»»
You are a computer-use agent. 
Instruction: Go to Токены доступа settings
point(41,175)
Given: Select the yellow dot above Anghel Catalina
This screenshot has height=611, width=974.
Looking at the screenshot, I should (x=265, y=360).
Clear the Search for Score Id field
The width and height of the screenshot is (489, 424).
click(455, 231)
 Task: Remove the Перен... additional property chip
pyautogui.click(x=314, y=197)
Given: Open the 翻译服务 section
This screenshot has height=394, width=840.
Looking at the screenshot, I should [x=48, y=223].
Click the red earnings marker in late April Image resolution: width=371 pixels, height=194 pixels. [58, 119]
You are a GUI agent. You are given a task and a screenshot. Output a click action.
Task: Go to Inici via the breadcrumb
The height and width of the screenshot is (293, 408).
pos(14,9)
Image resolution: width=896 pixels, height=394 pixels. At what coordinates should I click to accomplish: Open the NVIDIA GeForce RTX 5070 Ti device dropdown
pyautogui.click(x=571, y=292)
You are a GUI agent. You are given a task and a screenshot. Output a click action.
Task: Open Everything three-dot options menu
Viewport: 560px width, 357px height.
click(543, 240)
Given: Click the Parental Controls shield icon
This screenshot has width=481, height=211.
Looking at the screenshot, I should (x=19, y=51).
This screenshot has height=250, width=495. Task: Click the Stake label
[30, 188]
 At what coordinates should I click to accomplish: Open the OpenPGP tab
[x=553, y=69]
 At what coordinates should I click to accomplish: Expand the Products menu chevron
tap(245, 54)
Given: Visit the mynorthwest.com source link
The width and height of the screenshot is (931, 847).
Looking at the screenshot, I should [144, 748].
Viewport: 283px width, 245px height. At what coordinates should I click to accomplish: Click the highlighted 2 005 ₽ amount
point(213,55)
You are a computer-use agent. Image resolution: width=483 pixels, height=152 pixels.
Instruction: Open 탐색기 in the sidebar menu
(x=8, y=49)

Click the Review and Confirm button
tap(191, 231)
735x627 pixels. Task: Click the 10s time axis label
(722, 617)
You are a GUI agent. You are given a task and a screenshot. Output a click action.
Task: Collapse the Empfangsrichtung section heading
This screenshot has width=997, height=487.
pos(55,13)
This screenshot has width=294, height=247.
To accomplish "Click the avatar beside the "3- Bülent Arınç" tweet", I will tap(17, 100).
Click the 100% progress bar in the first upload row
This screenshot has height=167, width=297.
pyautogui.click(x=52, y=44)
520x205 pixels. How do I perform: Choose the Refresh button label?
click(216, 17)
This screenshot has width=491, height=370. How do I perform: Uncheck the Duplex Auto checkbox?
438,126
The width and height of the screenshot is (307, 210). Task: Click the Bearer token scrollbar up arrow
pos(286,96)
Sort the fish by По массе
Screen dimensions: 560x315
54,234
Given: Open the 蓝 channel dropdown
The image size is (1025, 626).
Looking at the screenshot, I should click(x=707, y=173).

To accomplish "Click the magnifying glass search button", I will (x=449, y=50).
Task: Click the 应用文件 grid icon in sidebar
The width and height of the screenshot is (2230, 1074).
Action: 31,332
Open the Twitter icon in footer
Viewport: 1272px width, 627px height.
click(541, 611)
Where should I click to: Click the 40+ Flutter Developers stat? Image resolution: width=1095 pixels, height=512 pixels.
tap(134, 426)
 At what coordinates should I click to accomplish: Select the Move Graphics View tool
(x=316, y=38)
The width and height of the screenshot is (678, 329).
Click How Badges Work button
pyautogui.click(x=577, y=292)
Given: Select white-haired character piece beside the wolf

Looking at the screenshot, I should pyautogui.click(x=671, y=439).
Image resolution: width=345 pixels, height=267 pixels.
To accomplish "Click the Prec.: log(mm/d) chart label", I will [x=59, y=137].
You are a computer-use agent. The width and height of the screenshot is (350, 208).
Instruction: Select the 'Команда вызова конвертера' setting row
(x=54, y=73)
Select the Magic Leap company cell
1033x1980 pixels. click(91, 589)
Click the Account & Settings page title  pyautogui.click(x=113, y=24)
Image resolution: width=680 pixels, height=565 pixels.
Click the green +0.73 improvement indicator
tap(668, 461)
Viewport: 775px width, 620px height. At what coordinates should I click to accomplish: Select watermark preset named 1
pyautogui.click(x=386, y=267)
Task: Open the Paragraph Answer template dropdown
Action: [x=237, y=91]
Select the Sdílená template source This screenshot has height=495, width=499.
««
• [AIM]: Reproduce, word for word, the lines of the data above, starting at the line that contains "Click the Account" and ending with the last line of the data.

• [ANSWER TO THIS EXERCISE]:
Click the Account & Settings page title  pyautogui.click(x=113, y=24)
Image resolution: width=680 pixels, height=565 pixels.
Click the green +0.73 improvement indicator
tap(668, 461)
Viewport: 775px width, 620px height. At what coordinates should I click to accomplish: Select watermark preset named 1
pyautogui.click(x=386, y=267)
Task: Open the Paragraph Answer template dropdown
Action: [x=237, y=91]
Select the Sdílená template source This screenshot has height=495, width=499.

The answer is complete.